Punjab chief minister Capt Amarinder Singh on Monday sounded caution on Pakistan's sudden decision to accept the 70-year-old demand to open Kartarpur Corridor, which, he said is aimed at pushing Pakistan-backed Khalistani groups into Punjab and revive a long-dead Khalistan movement.

Pakistan's move "indicated an ulterior motive" of driving a wedge in the Sikh community by exploiting religious sentiments, he stressed, adding that Punjab is on heightened alert to check any nefarious design of the neighbouring country.
Amarinder’s comments come amidst reports of terrorist training camps operating at Muridke, Shakargarh, and Narowal in Pakistan’s Punjab province, where “substantial number of men and women are reportedly camping and undergoing training”.
Intelligence agencies have reported terrorist training activities in the border district of Narowal in Pakistan’s Punjab province, where the Kartarpur Sahib Gurdwara is also situated.
The intelligence alert come less than a week before the opening of the Kartarpur corridor for Indian pilgrims.
"The Sikh community had been asking for opening of the passage to the sacred Kartarpur shrine for the past 70 years, but Pakistan's sudden decision to accept the demand indicated an ulterior motive, aimed at driving a wedge in the Sikh community by exploiting their religious sentiments," the chief minister told reporters.
"While we do not expect Pakistan to dare to do any mischief through the Corridor, it is important that, as a border state, Punjab remains on alert," said the chief minister adding that the state was keeping close tabs on the situation and was maintaining heightened alert.

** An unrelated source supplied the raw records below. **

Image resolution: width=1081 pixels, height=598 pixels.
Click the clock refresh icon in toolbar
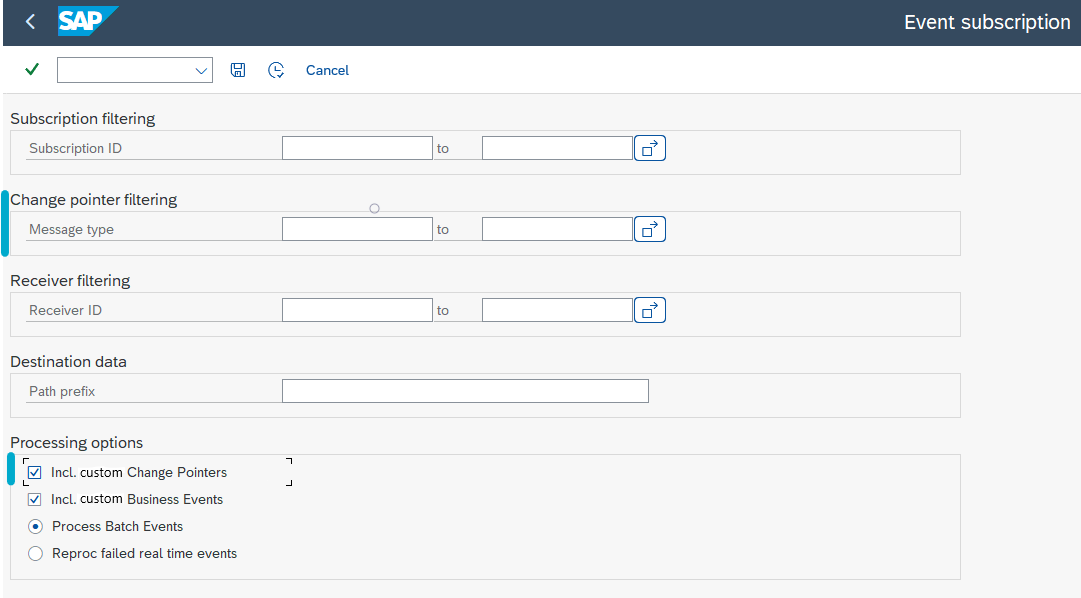(276, 69)
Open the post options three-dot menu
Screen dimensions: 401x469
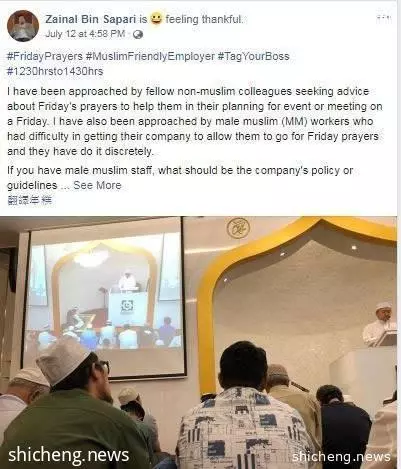point(384,19)
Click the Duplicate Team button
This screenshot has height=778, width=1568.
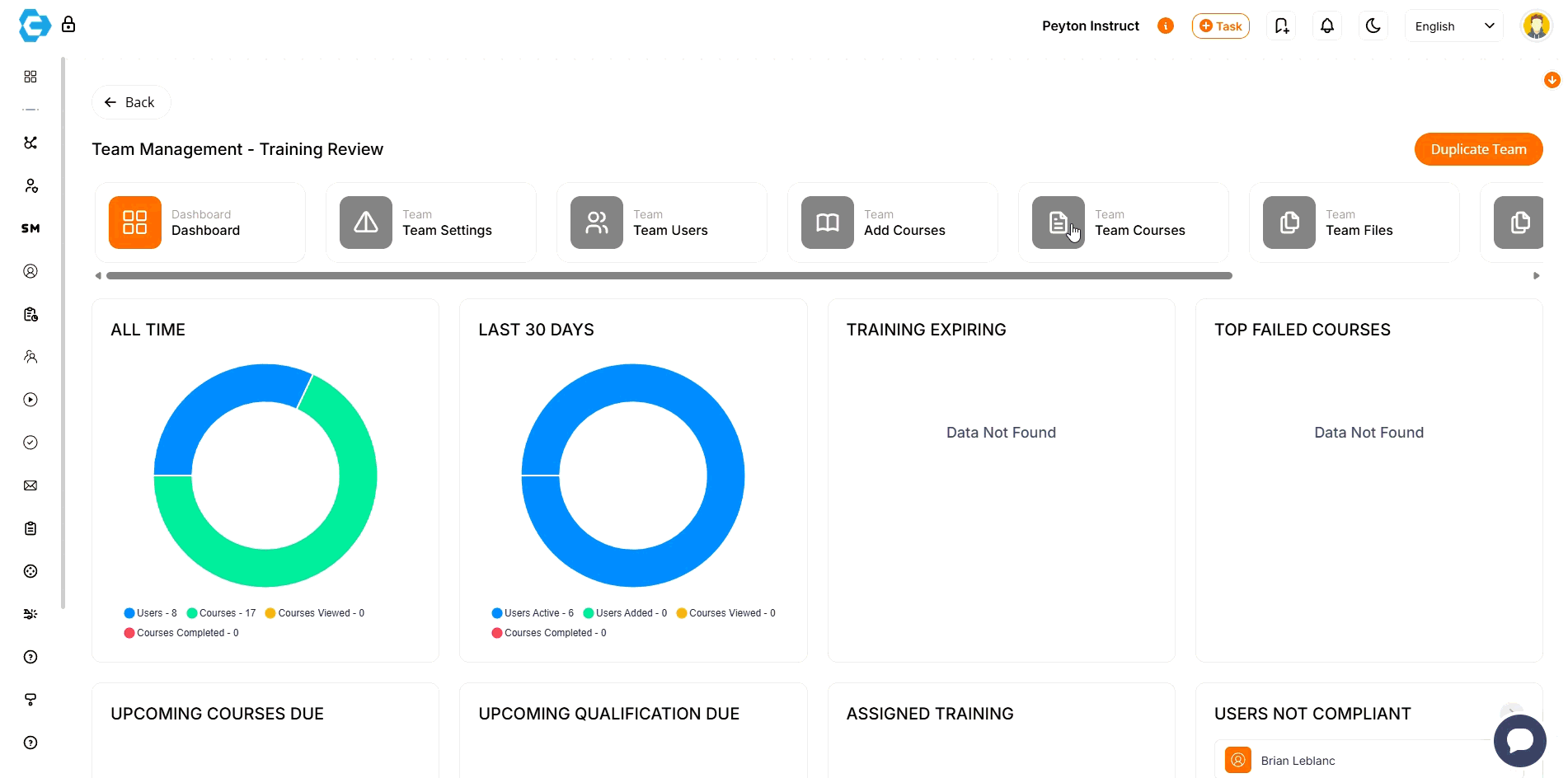[1477, 149]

Singh also lashed out at Shiromani Gurudwara Prabandhak Committee (SGPC), alleging it was "playing into the hands of the Badals" and had refused to support his government's programmes on the historic 550th Prakash Purb celebrations.
"Such major events had always, traditionally, been celebrated under the aegis of the state government, but the SGPC, at the behest of the Akalis, had refused to support the government's programmes this time," said the chief minister.
He said the Akalis have been "rejected" by the Sikh community in every election in the last three years, adding that Harsimrat Badal had barely managed to scrape through in the recent Parliamentary elections.
"The people had seen through their gimmicks and frustrated attempts to exploit religion for petty political gains," he said.
"It was unfortunate that the Akalis, under Sukhbir Badal and his wife and union minister Harsimrat Badal, were trying to divide the Sikh community while celebrating the biggest unifier the world had seen in Guru Nanak, who worked for inter-faith harmony and dialogue," he said.
The chief minister said his government had reached out to the SGPC to facilitate joint celebrations, but the religious body was clearly working on the Akali agenda.
Reacting to SGPC charges of inadequate efforts by the state government to ensure befitting celebrations on the occasion, the chief minister said all preparations have been made to make it a lifetime experience for the pilgrims.
Earlier, Punjab Vidhan Sabha Speaker Rana K P Singh administered oath to the three newly elected legislators Raminder Singh Awla (Jalalabad), Balwinder Singh Dhaliwal (Phagwara) and Indu Bala (Mukerian), who had won in the recent by-elections.